● **What is being asked**: Find the line in the entries below that contains "The image size is (635, 511).". Repeat it exactly, and every line after it through the line that contains "The height and width of the screenshot is (750, 907).".

● **Material for the task**:
=== Begin Enclosure ===

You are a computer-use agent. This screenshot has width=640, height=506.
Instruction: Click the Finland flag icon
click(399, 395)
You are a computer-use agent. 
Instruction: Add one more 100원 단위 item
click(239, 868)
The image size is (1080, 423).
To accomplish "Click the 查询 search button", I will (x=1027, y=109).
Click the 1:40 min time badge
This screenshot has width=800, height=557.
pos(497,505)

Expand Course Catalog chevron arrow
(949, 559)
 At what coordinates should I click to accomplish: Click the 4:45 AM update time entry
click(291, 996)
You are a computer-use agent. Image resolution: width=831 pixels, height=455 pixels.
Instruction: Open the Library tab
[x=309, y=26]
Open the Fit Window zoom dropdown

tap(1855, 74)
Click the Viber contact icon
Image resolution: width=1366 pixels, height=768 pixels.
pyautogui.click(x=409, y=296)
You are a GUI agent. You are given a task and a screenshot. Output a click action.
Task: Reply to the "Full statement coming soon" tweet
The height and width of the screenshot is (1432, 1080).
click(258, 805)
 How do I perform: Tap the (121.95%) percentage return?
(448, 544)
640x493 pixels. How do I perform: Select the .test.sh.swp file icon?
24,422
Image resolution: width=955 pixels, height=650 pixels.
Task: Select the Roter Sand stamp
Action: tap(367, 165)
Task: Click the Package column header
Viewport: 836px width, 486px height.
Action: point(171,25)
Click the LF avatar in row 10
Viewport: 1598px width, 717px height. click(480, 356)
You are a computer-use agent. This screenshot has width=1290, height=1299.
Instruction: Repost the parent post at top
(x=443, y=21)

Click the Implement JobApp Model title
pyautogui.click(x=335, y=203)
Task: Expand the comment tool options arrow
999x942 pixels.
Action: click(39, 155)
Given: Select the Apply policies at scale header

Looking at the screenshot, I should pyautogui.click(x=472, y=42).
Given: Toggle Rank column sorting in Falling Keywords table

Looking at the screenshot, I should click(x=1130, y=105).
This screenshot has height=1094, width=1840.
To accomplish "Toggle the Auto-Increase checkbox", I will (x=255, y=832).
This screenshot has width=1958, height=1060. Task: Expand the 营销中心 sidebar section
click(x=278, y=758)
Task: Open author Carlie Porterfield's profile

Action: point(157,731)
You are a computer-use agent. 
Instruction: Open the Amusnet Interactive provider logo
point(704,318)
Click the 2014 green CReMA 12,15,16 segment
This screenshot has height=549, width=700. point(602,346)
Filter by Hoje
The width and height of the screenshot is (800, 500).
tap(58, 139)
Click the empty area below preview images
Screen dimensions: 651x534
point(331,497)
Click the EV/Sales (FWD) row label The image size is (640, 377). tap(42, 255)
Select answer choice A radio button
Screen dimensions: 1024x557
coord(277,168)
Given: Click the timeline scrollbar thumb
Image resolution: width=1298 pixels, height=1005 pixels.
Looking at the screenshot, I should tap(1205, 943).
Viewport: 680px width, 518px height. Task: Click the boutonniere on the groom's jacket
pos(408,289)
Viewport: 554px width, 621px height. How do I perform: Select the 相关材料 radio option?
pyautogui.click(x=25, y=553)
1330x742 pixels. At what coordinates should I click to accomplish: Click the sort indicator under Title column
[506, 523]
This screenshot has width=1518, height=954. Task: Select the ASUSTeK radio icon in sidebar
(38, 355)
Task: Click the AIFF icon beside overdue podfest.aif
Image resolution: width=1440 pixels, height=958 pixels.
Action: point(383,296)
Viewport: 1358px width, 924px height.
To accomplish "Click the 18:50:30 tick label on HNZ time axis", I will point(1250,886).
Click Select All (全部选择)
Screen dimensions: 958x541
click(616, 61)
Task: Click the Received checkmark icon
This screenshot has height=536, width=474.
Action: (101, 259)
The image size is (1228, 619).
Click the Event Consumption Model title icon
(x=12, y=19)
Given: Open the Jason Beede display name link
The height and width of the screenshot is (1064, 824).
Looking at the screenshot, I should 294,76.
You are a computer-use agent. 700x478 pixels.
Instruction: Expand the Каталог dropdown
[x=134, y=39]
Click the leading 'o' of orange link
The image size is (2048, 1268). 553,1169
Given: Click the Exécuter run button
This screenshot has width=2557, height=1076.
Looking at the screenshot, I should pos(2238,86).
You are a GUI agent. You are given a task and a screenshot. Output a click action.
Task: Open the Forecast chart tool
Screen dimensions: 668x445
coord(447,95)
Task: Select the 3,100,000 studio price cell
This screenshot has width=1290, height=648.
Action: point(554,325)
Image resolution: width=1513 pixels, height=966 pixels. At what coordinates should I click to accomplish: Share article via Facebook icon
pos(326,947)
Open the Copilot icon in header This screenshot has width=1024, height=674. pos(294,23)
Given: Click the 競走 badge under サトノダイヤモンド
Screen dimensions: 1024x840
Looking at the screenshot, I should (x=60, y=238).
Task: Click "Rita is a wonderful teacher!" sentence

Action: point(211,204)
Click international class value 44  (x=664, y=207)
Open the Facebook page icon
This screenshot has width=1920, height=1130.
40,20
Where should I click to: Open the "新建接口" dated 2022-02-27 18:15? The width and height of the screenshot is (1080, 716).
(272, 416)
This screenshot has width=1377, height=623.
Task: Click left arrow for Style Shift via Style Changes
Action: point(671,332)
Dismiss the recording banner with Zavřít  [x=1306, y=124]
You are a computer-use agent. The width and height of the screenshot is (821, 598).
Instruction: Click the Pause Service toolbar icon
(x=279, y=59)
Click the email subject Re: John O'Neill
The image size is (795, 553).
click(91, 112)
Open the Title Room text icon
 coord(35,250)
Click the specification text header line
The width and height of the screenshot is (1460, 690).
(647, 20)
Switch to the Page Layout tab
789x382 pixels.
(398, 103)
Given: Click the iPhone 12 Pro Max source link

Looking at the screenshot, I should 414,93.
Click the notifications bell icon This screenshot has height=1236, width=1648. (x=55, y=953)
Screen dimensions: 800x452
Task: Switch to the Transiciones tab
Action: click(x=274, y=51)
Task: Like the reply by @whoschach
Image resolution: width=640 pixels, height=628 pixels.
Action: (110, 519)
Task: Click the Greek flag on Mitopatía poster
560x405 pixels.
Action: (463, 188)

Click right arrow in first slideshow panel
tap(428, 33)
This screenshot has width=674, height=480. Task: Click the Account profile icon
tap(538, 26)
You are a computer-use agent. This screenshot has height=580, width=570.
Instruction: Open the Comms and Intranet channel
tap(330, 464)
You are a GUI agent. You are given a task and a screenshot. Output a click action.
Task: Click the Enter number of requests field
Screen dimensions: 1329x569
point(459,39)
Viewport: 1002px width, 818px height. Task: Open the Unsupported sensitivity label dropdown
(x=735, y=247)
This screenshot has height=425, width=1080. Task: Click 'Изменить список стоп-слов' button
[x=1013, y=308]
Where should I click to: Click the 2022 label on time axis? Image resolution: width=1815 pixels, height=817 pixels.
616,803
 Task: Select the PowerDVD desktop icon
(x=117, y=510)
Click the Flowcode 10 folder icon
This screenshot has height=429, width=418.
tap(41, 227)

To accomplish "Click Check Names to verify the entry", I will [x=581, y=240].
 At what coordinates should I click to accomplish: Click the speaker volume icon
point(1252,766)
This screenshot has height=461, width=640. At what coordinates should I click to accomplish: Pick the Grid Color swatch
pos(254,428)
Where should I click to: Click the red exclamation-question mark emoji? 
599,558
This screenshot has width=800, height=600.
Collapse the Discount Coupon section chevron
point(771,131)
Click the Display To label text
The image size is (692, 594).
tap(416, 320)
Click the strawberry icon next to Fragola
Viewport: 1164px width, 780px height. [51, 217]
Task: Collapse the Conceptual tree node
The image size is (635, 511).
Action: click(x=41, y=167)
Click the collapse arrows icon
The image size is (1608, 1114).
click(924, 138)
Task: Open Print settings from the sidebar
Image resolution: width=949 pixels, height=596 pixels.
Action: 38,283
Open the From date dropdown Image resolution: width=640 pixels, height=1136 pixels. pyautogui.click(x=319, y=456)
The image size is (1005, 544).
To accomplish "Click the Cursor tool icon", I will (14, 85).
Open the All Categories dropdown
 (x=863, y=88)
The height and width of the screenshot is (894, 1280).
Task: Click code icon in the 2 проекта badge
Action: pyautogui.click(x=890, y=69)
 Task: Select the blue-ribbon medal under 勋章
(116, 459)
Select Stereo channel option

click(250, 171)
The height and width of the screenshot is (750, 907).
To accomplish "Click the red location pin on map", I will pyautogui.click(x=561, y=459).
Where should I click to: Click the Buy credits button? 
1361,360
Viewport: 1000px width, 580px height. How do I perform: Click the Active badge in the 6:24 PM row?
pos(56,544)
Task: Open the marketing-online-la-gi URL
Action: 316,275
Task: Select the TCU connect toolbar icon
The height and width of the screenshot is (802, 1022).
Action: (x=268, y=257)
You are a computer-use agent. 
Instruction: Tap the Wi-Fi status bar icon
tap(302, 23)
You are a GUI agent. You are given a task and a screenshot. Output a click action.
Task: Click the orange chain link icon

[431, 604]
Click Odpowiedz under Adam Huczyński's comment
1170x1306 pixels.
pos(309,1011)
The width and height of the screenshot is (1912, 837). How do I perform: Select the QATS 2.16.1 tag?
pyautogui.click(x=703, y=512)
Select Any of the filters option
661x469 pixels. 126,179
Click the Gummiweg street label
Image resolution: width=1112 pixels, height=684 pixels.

=== End Enclosure ===

● **Result**:
The image size is (635, 511).
Action: click(x=41, y=167)
Click the collapse arrows icon
The image size is (1608, 1114).
click(924, 138)
Task: Open Print settings from the sidebar
Image resolution: width=949 pixels, height=596 pixels.
Action: 38,283
Open the From date dropdown Image resolution: width=640 pixels, height=1136 pixels. pyautogui.click(x=319, y=456)
The image size is (1005, 544).
To accomplish "Click the Cursor tool icon", I will (14, 85).
Open the All Categories dropdown
 (x=863, y=88)
The height and width of the screenshot is (894, 1280).
Task: Click code icon in the 2 проекта badge
Action: pyautogui.click(x=890, y=69)
 Task: Select the blue-ribbon medal under 勋章
(116, 459)
Select Stereo channel option

click(250, 171)
The height and width of the screenshot is (750, 907).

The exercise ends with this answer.